POV-Ray : Newsgroups : povray.off-topic : My toy : Re: My toy Server Time
6 Sep 2024 11:16:50 EDT (-0400)
  Re: My toy  
From: Invisible
Date: 3 Mar 2009 08:43:28
Message: <49ad3400$1@news.povray.org>
>> How long does it take to do a computer simulation to check that 
>> something won't break? How complicated is the process, and how much 
>> computer time does it take?
> 
> That sort of simulation is very quick and easy, only a few hours for a 
> moderately complicated part and then you get back data about the stress 
> at every point.

Right. So not instantaneous, but not months of computer time either.

I take it there's more to it then just asking the computer "hey, will 
this break if I put 25 N through it?"

> The harder simulations are the ones where you want to actually simulate 
> some dynamic force (like your product being dropped on the floor) and 
> then of course the simulator needs to deal with collisions and 
> deformations.  These sorts of simulations can take a long time to set up 
> and run for days just to simulate a fraction of a second.

At what point does it become cheaper to just make the thing rather than 
simulate it?

>> So... corrugated? Or something.
> 
> On the one I worked on we just bolted the base of the display to the 
> car, and then had two hooks at the back half way up that hooked into the 
> car mechanics (no screws).  That way when you pulled forward on the 
> display the hooks provided the strength and stiffness, and if you pushed 
> back the hooks did nothing so you were free to bend the bottom fixing 
> points if you hit it hard enough.

Mmm, ingenious.

> It depends on the product and how critical it is, plus how many you are 
> making.  For something you are only making 1 of, like a bridge or a big 
> building, you will probably do a lot of calculations.  If you are 
> planning to make 10 million of something, you can probably just make a 
> few hundred test samples and have chance to optmise them if needed.

Well yeah, it's going to depend on how safety-critical it is.
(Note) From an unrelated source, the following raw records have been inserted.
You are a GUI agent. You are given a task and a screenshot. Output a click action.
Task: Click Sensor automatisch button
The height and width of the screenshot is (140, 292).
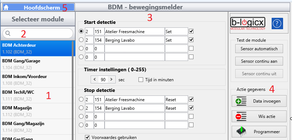click(259, 49)
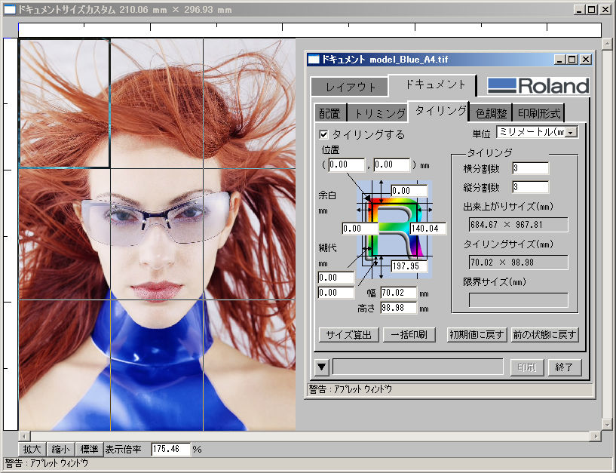Screen dimensions: 616x473
Task: Click the 横分割数 input field
Action: [x=530, y=168]
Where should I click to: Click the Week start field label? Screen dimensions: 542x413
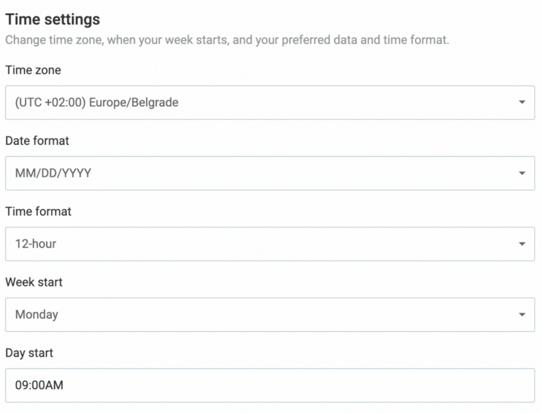[34, 282]
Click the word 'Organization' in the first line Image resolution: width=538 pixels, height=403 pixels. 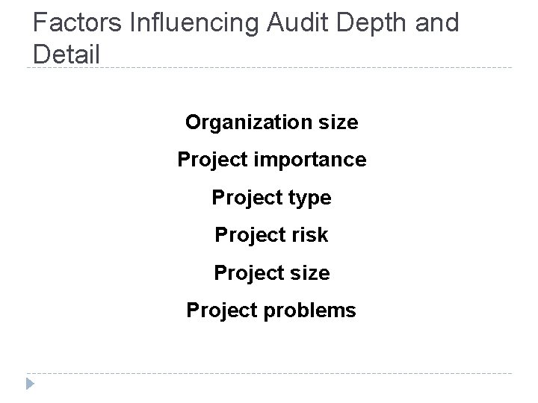click(x=249, y=122)
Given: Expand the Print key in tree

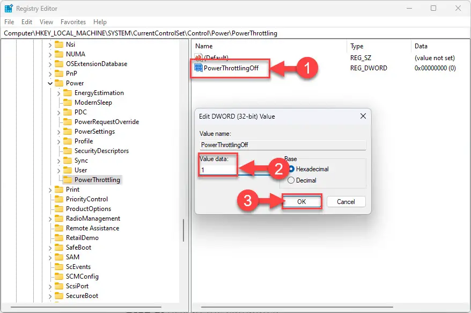Looking at the screenshot, I should tap(50, 190).
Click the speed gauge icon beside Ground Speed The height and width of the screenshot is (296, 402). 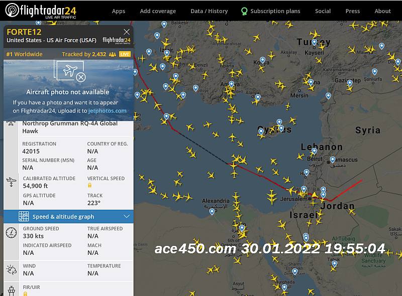coord(11,233)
If you're 
making a coathanger, probably not much need to test it. If you're making 
a karabina... there are probably legal requirements for exhaustive testing.
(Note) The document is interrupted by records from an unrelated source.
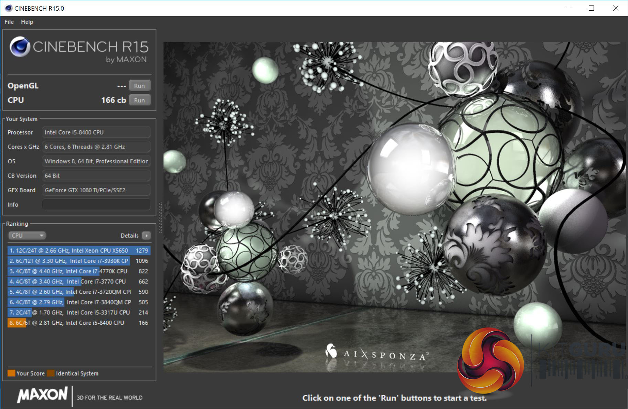
Task: Select the Core i5-8400 ranking entry
Action: [79, 323]
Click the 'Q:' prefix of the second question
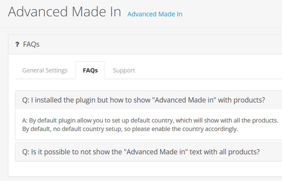This screenshot has width=282, height=181. point(26,152)
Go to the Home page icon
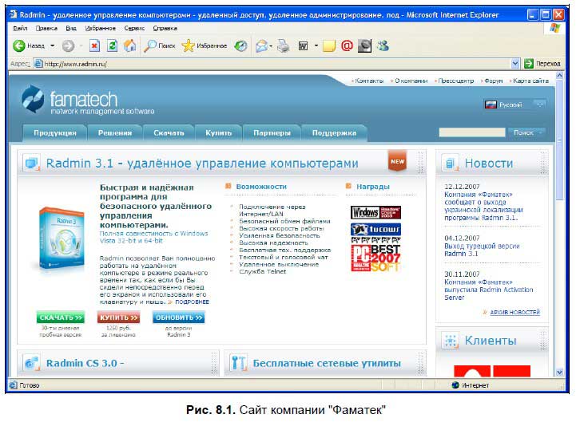576x422 pixels. 129,46
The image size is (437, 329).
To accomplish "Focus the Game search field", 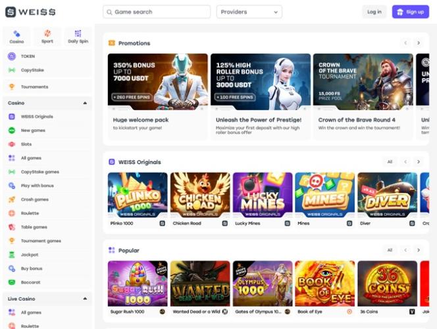I will 157,12.
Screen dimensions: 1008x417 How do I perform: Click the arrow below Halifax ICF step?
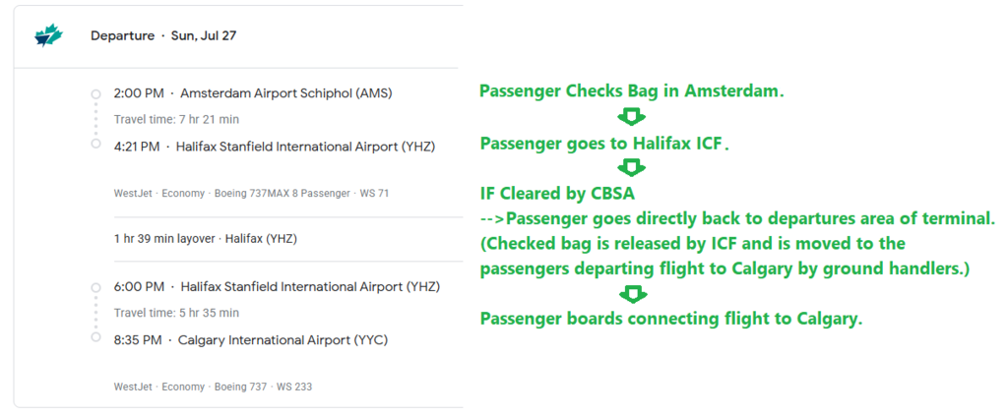tap(632, 168)
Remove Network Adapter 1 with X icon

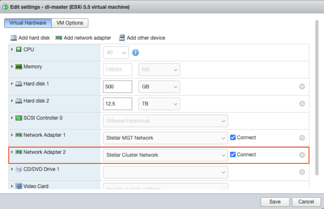click(302, 138)
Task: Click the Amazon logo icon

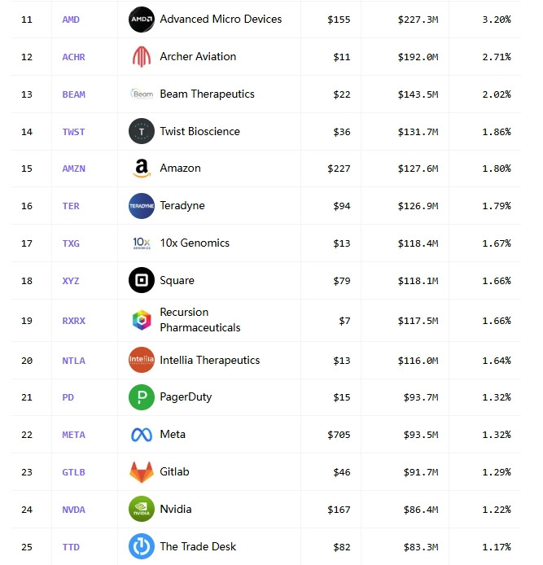Action: click(141, 169)

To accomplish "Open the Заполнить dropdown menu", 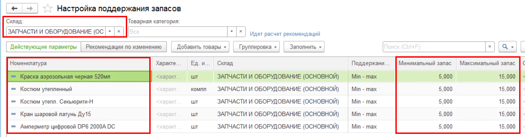I will point(304,47).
>> Right. So you take an educated guess, and if the prototypes fall 
>> apart, you figure out which bit broke?
> 
> Yup, for car parts we usually have 3 rounds of prototypes before mass 
> production starts.

One thing I always wondered... You see people doing all these crash 
tests, right? So... where the hell do you get an endless supply of red 
cars to crash into things?!

>> Almost every platform known to man already has a C compiler - even if 
>> it has nothing else. The C compiler is typically the very first thing 
>> that gets built. ;-)
> 
> Someone still has to build it though in the first place.

Sure. But not the Haskell development team. ;-)

I would think it's by a cross-compiler though, yes. Indeed, some systems 
are "too small" to run a C compiler natively, so you *must* cross-compile.